But when his secret paymaster was taken over by another firm, “due diligence” attorneys in California uncovered a total of nine corrupt payments paid to him over the years.
The US authorities promptly informed the MoD.
During the ensuing investigation both his wife and stepson were arrested and wrongly accused of money-laundering. They were subsequently cleared of any wrongdoing.
Hale, of Crown Mews, Ramsey, Cambridgeshire, pleaded guilty to nine counts of accepting bribes from Pacific Consolidated Industries between November 1999 and July 2003.
We’re a planet full of corrupt governments all busy selling each other weapons with which we then turn around and kill each other’s citizens, which promotes more conflict, which promotes more arms sales, which promotes more conflict….
The world is awash in weapons like never before : but even if every registered and unregistered handgun in the US and UK were confiscated tomorrow, they’d be pouring in through the container ports again within a day or so. It’s no use asking the government to fix it: they’re part of the problem.

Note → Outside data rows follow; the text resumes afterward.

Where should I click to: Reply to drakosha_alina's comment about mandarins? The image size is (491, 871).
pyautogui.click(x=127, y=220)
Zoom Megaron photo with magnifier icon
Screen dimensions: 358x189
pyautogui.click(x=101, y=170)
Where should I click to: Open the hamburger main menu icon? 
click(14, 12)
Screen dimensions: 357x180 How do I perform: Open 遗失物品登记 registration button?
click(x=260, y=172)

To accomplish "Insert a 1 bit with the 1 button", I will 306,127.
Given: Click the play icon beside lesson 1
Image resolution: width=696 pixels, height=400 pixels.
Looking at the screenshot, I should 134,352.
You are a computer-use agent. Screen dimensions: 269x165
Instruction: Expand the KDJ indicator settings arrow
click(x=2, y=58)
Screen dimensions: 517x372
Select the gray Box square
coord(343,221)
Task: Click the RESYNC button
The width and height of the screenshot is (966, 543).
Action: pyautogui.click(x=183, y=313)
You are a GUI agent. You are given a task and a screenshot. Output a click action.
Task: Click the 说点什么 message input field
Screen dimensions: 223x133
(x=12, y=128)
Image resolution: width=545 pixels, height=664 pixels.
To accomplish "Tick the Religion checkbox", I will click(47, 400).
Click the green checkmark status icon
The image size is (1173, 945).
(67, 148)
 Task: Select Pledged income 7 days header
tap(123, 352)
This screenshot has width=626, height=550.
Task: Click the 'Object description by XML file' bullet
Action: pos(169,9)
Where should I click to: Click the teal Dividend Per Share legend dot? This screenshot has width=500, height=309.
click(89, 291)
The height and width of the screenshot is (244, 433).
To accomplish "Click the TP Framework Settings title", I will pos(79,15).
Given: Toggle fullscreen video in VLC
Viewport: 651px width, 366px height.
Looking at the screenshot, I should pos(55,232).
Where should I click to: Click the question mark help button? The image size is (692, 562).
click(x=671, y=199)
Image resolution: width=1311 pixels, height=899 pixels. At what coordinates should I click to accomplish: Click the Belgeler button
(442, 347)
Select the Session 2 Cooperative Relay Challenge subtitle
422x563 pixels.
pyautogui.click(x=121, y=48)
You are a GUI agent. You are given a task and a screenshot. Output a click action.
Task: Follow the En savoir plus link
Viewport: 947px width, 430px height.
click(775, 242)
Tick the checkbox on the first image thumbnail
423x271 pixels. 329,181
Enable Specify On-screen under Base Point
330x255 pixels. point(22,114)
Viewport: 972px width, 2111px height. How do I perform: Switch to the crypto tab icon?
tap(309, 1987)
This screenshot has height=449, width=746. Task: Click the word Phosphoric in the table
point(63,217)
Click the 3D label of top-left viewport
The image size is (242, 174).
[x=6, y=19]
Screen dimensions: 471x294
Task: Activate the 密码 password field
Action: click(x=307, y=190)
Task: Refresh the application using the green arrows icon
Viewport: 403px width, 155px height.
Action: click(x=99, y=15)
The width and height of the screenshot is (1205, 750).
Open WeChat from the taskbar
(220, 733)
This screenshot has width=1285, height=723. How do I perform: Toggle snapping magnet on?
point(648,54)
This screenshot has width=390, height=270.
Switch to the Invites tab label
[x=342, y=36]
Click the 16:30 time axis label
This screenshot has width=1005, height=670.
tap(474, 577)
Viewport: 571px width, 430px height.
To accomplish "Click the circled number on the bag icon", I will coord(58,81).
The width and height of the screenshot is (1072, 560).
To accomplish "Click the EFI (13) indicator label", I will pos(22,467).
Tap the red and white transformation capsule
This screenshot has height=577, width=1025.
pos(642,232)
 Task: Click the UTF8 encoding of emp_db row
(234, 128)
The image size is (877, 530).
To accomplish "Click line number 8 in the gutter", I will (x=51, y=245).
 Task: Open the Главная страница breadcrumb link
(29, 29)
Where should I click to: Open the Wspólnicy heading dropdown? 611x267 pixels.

Guns have always been a topic I’ve had mixed feelihgs about. I used to belong a small bore rifle club and I admit that once I was given the chance to fire a police machihe gun and it gave me a hell of a thrill. I’d be lying if I said that in the current authoritarian climate I wouldn’t want a gun in the house were I concerned that I might become the target of rightwing eliminationists. Sometimes individuals, like nations, do need weapons for self-defence. But does that justify the current scale of the domestic and international arms trades or their embedding in government?
I have no idea what the answer is. It’s totally impractical to ban guns, what with the sheer quantity of them scattered about the planet, but if we don’t we’ll turn into a collection of individual, barricaded, armed enclaves where anyone suspicious is shot on sight as a potential perp. We have to do something. I just don’t know what it is, and i’m not sure anyone else does either. This is a genie that can’t be put back in the bottle.